Government is spending on neutral education campaign, not on promoting Yes case for Voice referendum

Government is spending on neutral education campaign, not on promoting Yes case for Voice referendum

What was claimed

The verdict

The federal government has committed more than $1 million to fund a Yes campaign for the upcoming Voice to Parliament referendum.

False. The government has committed $1.5 million to a strictly neutral education campaign to raise awareness of the constitution and referendum process.

By Frank Algra-Maschio

Viral Facebook posts are spreading disinformation by wrongly claiming that the federal government has provided almost $1.5 million to fund the Yes campaign for the Voice referendum.

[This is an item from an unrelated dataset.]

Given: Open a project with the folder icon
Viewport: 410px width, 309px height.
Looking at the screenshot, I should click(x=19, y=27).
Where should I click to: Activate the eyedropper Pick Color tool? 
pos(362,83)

One Facebook post states, “Federal government commits more than $1 million to Voice referendum Yes education campaign”, and links to an ABC News article, despite the article clearly reporting that the funding is for a “neutral civics education program” ahead of the referendum.

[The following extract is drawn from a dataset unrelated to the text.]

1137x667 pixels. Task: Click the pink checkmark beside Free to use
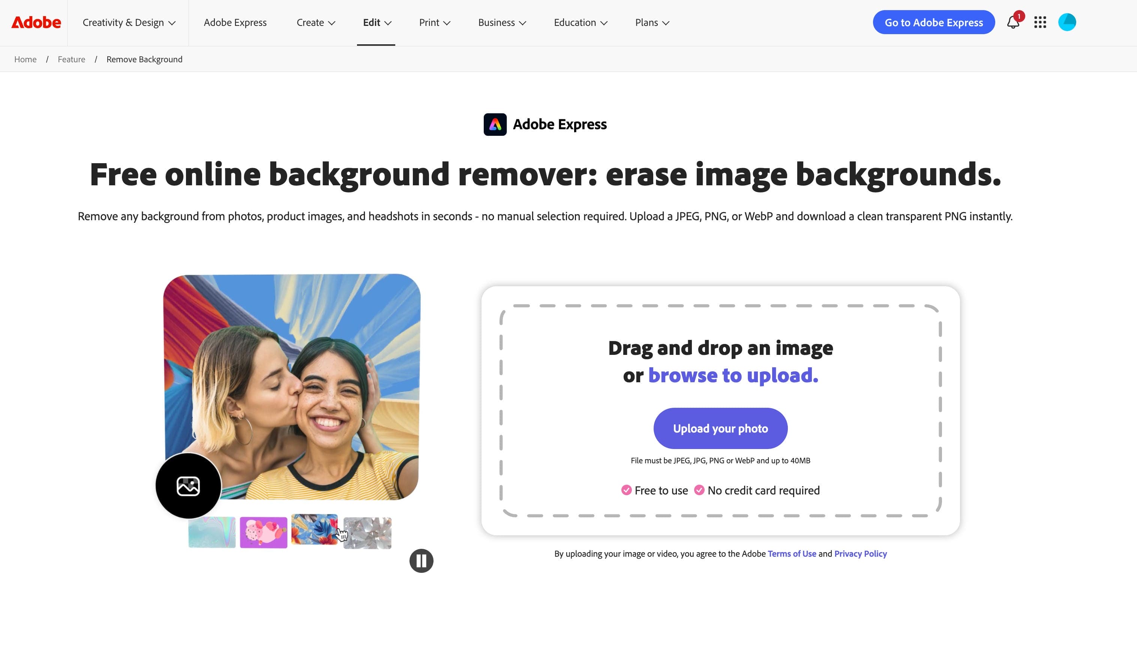[x=626, y=490]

The post goes on to state, “So where is the equality for both sides of this campaign? That lying mumbling little tool is using all our tax payer money for this Voice that can take over our Parliament.”

“Another giant waste of taxpayers money for the YES vote. Has anyone seen the funding going to the NO vote?” asks another post.

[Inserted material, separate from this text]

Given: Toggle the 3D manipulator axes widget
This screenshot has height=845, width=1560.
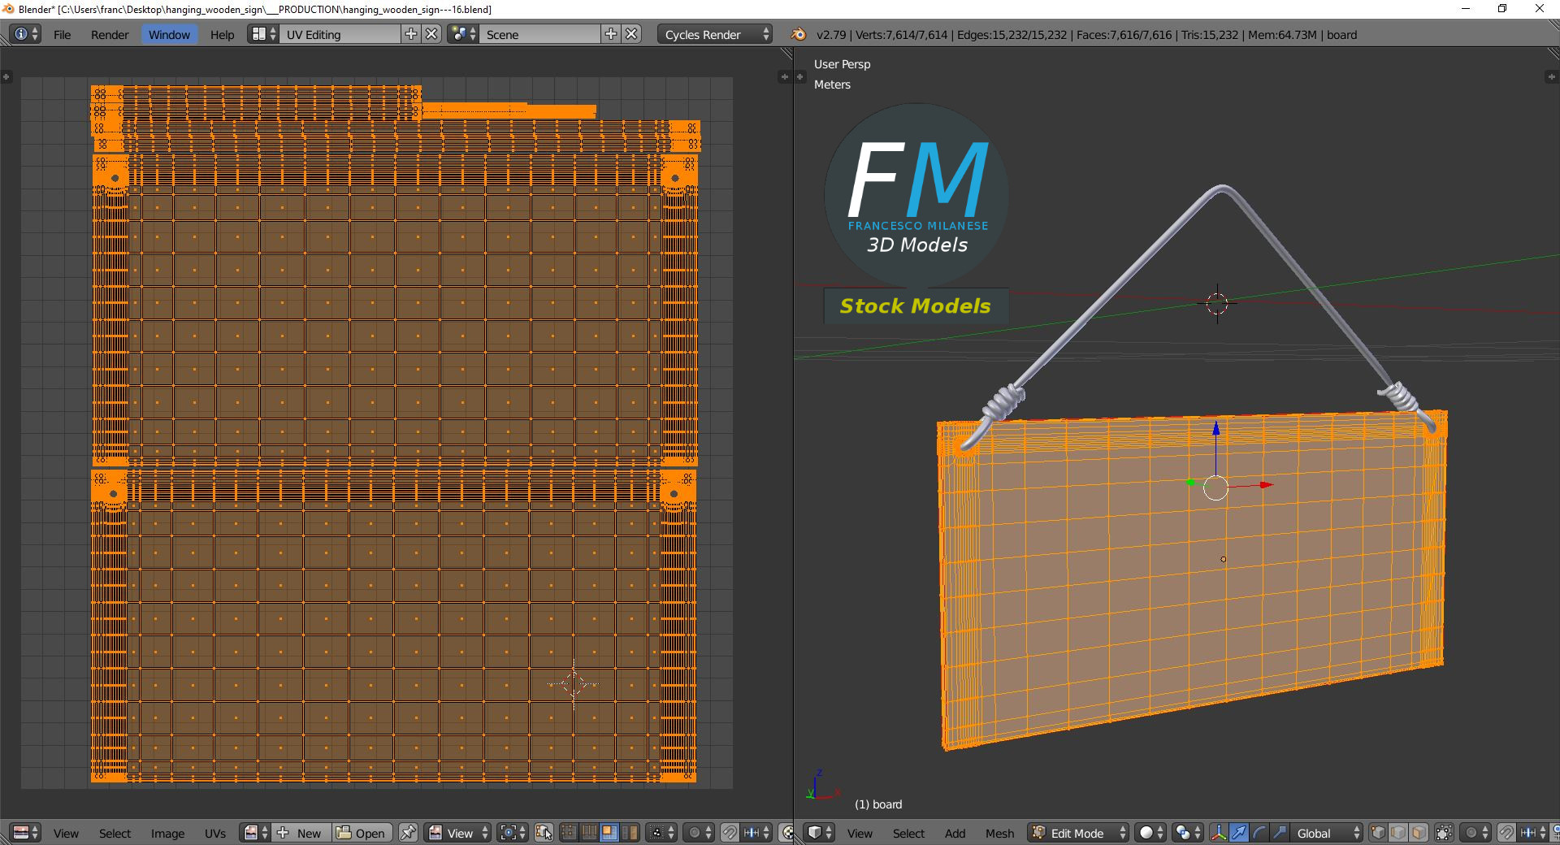Looking at the screenshot, I should pyautogui.click(x=1219, y=833).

One of the posts has been shared more than 80 times, including to groups with thousands of members, some which explicitly oppose the Voice to Parliament referendum, such as the “Senator Jacinta Price - Dont Divide Us Vote No” group, which has more than 3000 members. 

But the claims are false. The government will in fact provide $1.48 million to two organisations to deliver a civics information program about the constitution and referendum process.

This will “allow them to improve public understanding of the constitution and referendums by increasing reach and visibility of their existing civics education products through digital channels, libraries and other public institutions around Australia in the coming months,” according to a media release by the Minister for Indigenous Australians Linda Burney.

The Constitution Education Fund Australia (CEFA), which will receive $1 million, is a not-for-profit body established in 1995. It creates educational material for schools and universities “to educate Australians of all ages about the workings of the Australian constitution and the Australian system of government,” according to its website

CEO Mrs Kerry Jones told RMIT FactLab via email that CEFA’s new program is explicitly focussed on educating the public in a neutral and accessible manner. It will provide “interactive online resources to improve public understanding of the constitution, Australia’s system of government, and referendum process ahead of the Voice referendum,” she said.

“This project is required to be neutral and strictly factual, and must not directly or indirectly promote, repeat or reference a ‘yes’ or ‘no’ position or cover details of the referendum proposal or information relating to the Voice. 

“A team of constitutional law academic experts from the University of Western Australia [has] been contracted in the development of the forthcoming project, to ensure that it presents factual and neutral legal information regarding the constitution and referendum process,” she said.

A spokesperson for the Museum of Australian Democracy at Old Parliament House (MoAD), which will receive $475,000, also confirmed that the funding will be for neutral, educational purposes.

A spokesperson stated via email that the MoAD did not have a position on the referendum, and that the funding “will be used for the development and distribution of neutral and accessible content about referendums, the constitution and their role in Australia’s democracy”.

MoAD is a Corporate Commonwealth Entity within the federal Department of Infrastructure, Transport, Regional Development, Communications and the Arts. 

The federal government is prohibited from spending money on presenting arguments in favour of, or against, a referendum, according to section 11(4) of the Referendum (Machinery Provisions) Act 1984 (Cth)

This prohibition does not apply to the distribution of information pamphlets to Australian households explaining both campaigns, which had been opposed by the current government, but will now go ahead.

In March, however, the government suspended section 11 of the Referendum Act. Section 11 of the Referendum Act was also suspended for the 1999 Republic referendum, and the proposed referendum in 2013. 

According to Attorney-General Mark Dreyfus, this decision was taken was to ensure that civics education programs regarding the referendum can be funded by the government, without breaching the Referendum Act. 

“The bill will temporarily suspend expenditure restrictions in section 11 of the referendum act to ensure the government can provide Australians with factual information about the referendum,” Mr Dreyfus said. 

“This information will provide voters with a good understanding of Australia's constitution, the referendum process, and factual information about the referendum proposal. The government has no intention of funding Yes and No campaigns,” Mr Dreyfus said.

A recent parliamentary inquiry also suggested that section 11(4) be amended to allow the government to fund education campaigns surrounding referendums. 

Members of the current government have consistently stated that they will not be funding yes or no campaigns for the upcoming referendum outside of the above mentioned information pamphlets.

Thumbnail photo: Indigenous Australians Minister Linda Burney. (Credit: ABC News, Adam Kennedy).


The verdict

False. The federal government did not provide almost $1.5 million to support the Yes campaign in the upcoming Voice to Parliament referendum. The funding was provided to two neutral organisations to raise awareness of the constitution and referendum process, without taking sides in the debate.